La Figura di Padre Marcolini

"Rinunciare a tutto per dare tutto agli altri"

“Ringrazio il Signore che mi ha dato il 45 di piedi: così sono ben ancorato a terra”. Questa battuta è la miglior sintesi della vita di Padre Marcolini (Brescia, 9 marzo 1897 – 23 novembre 1978) e racchiude il significato dell’appartenenza a Dio unito allo slancio nell’ideazione di progetti in favore dell’uomo. Padre Ottorino Marcolini, insigne figura del clero bresciano, nasce a Brescia nel 1897. Entrato nella Congregazione della Pace, cominciò il suo itinerario sulla vita di Cristo, in cui occorreva “rinunciare a tutto per dare tutto agli altri”. Andò via via maturando un grande amore verso i problemi sociali; mentre in altri preti c’era una propensione prevalentemente culturale e religiosa, in lui era ben presente una preoccupazione all’indomani della guerra: quella di dare alloggio e lavoro alla gente. Ciò che lo ossessionava di più era la dignità dell’uomo legata alla sua fortuna economica; oltre all’impegno che dimostrava per progettare e costruire le abitazioni popolari, Padre Marcolini volle fare di più: dare un lavoro per rendere il più possibile autonoma e indipendente la persona. L’idea di far nascere piccole imprese specie da parte di chi, operaio o muratore, dimostrava capacità e spirito imprenditoriale, lo accompagnò fino alla fine della vita.
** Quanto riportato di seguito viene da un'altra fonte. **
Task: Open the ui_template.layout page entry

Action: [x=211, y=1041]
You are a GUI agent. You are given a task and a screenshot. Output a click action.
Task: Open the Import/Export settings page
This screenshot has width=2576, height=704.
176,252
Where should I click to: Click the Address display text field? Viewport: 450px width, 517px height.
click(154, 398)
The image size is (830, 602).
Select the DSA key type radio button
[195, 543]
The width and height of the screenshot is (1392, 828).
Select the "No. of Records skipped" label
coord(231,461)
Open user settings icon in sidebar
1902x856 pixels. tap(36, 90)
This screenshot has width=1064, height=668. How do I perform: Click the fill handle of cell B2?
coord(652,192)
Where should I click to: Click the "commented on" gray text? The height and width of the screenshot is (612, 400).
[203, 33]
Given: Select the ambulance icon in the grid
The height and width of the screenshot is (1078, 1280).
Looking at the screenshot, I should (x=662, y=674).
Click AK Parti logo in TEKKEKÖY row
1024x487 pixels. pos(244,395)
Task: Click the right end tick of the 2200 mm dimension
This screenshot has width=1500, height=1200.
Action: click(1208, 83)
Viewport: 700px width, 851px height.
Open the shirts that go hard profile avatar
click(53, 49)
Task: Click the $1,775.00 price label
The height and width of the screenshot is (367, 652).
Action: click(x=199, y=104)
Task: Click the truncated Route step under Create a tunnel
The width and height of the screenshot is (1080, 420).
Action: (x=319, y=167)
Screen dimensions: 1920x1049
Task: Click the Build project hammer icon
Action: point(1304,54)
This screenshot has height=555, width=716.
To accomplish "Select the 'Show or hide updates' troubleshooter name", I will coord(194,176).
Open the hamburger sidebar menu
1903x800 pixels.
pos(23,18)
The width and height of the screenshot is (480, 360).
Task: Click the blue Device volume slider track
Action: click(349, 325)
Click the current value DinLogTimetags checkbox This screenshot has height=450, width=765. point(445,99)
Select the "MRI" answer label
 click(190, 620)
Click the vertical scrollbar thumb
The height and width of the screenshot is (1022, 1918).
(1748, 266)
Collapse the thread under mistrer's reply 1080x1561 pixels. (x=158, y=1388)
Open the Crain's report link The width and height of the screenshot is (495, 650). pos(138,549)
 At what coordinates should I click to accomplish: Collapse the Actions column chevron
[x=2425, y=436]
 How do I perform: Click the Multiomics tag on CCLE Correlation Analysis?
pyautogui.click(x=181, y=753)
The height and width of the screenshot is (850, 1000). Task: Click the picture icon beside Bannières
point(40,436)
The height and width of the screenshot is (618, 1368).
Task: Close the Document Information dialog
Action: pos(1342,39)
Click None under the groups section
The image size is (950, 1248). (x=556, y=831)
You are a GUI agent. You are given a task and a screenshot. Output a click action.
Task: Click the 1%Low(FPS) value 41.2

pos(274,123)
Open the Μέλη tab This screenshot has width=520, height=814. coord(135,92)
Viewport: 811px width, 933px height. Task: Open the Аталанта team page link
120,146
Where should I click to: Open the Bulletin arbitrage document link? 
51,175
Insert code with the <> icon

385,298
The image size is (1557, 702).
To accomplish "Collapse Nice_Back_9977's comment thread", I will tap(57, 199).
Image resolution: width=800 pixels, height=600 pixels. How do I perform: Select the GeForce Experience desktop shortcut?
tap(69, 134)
A chi aveva avuto successo imprenditivo chiedeva di aiutare gli esordienti e impegnava in ciò anche gli industriali maggiormente conosciuti. Il CFP “P. Marcolini” desidera ereditare questa grande passione traducendola in impegno formativo per i giovani della Valle Camonica per uno SVILUPPO INTEGRATO tra crescita personale e crescita professionale, il tutto finalizzato al raggiungimento di competenze per l’inserimento nel mondo del lavoro e per la qualità della vita.